DESCRIPTION OF THE TASK — State the number of lines in the records underneath where the word "agent" turns up, and say nothing else.

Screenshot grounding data
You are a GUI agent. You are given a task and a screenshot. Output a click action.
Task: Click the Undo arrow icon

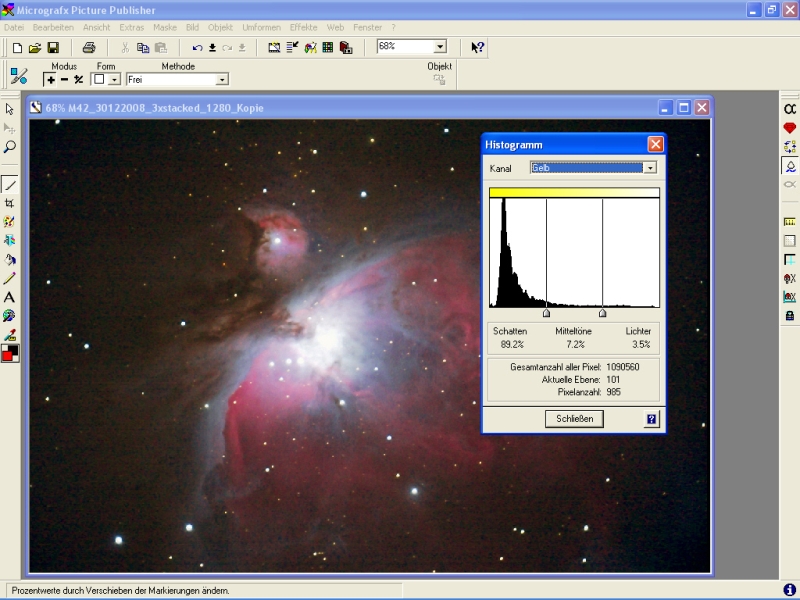coord(197,47)
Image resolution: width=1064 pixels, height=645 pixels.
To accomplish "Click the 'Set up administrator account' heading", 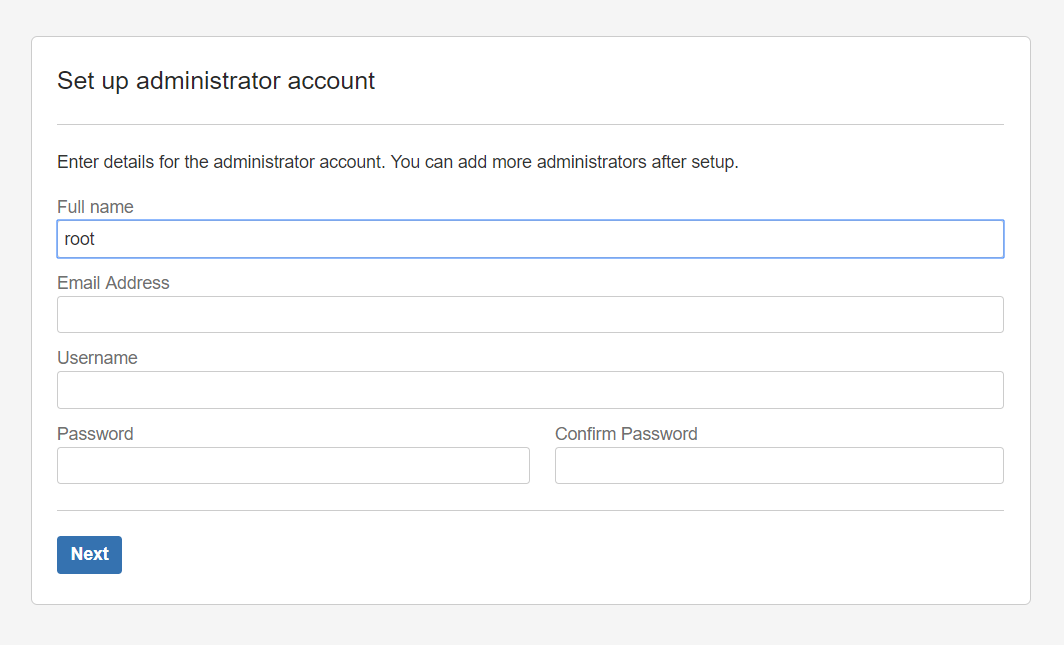I will pos(216,81).
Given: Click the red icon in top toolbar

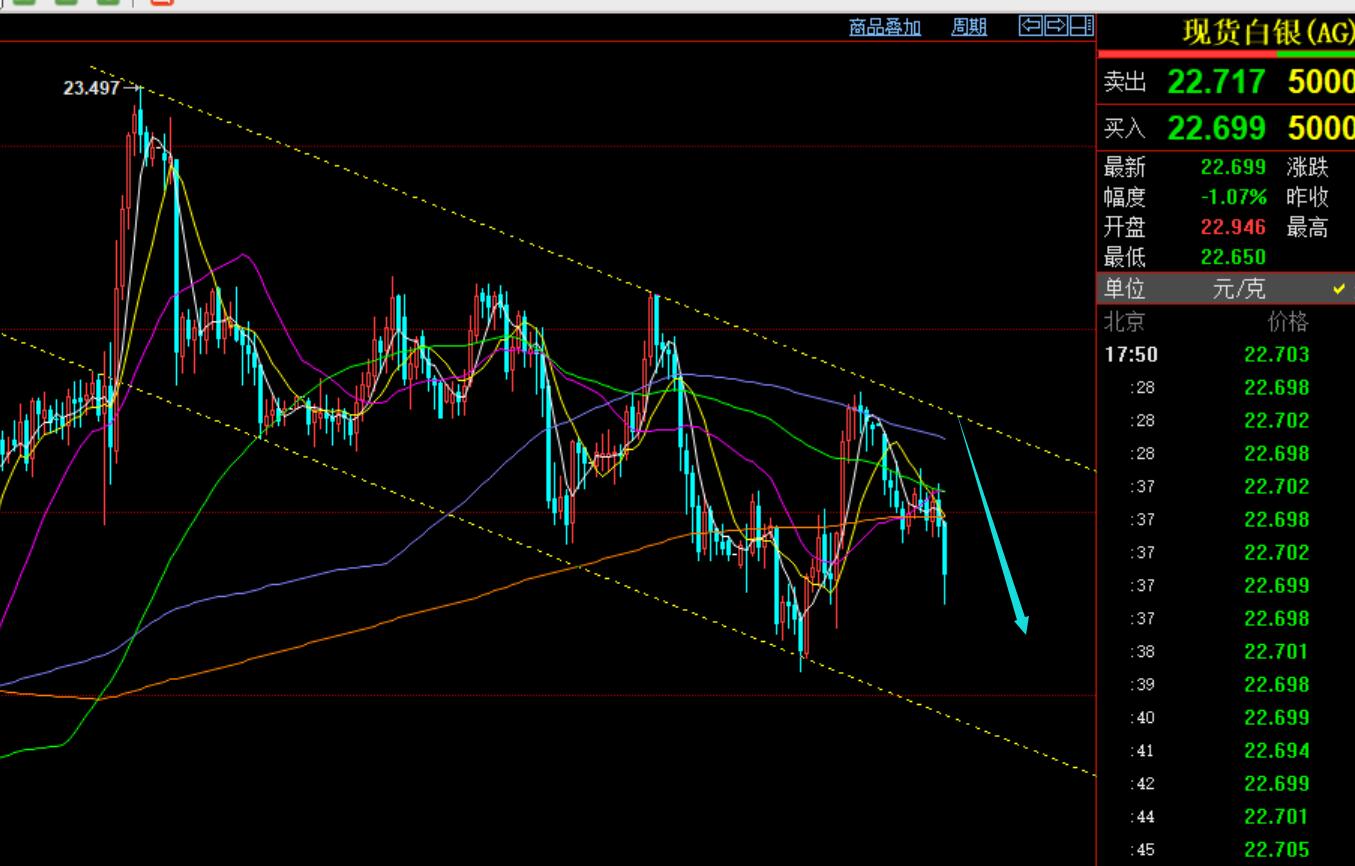Looking at the screenshot, I should coord(161,3).
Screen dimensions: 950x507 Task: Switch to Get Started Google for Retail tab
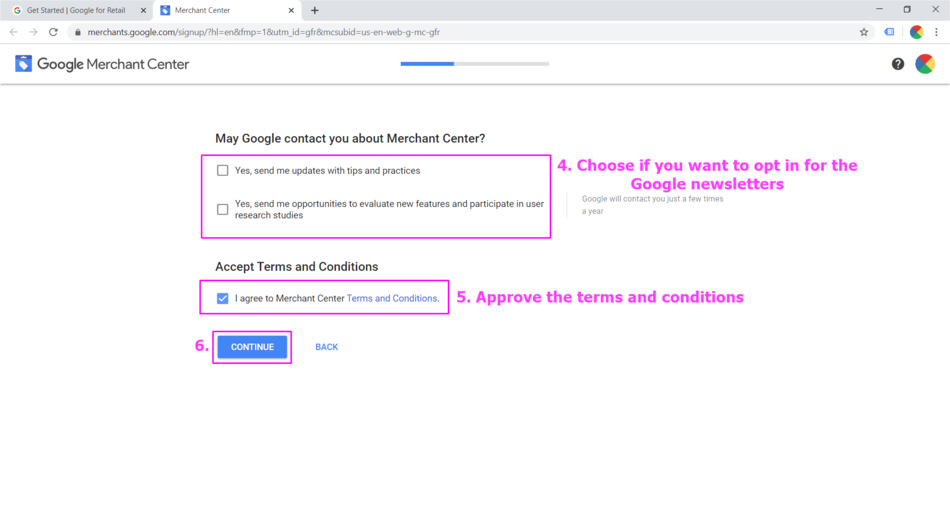click(x=76, y=11)
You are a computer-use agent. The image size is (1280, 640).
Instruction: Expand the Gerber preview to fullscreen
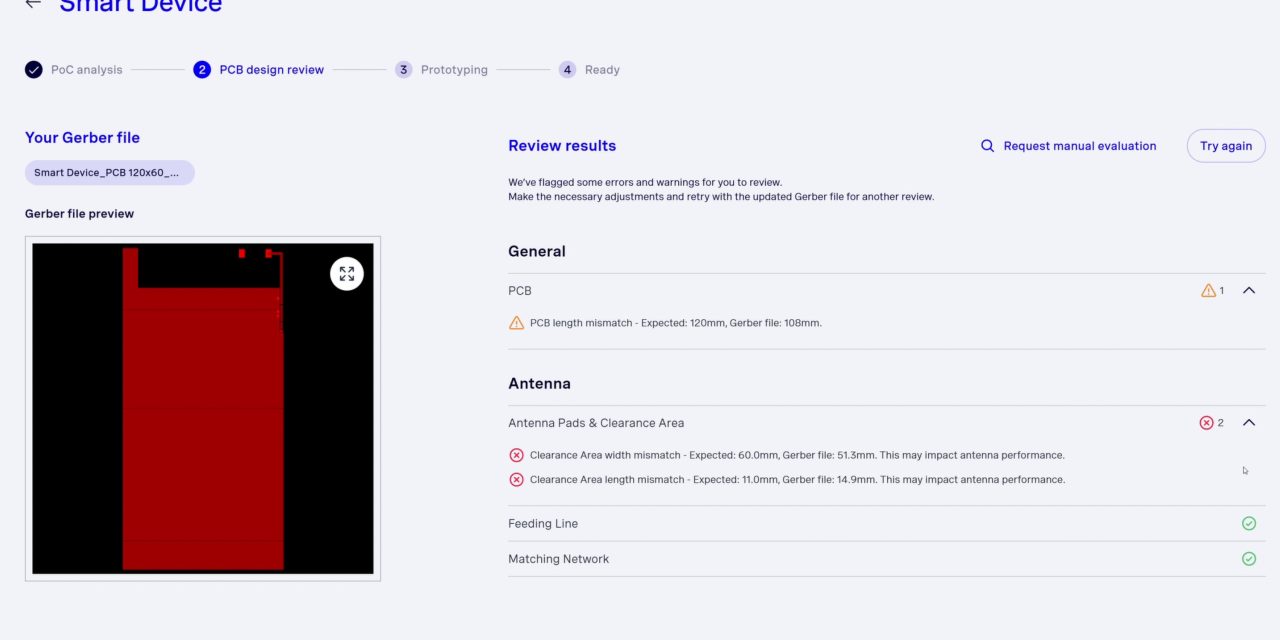point(347,273)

SOLUTION TO THIS TASK — 2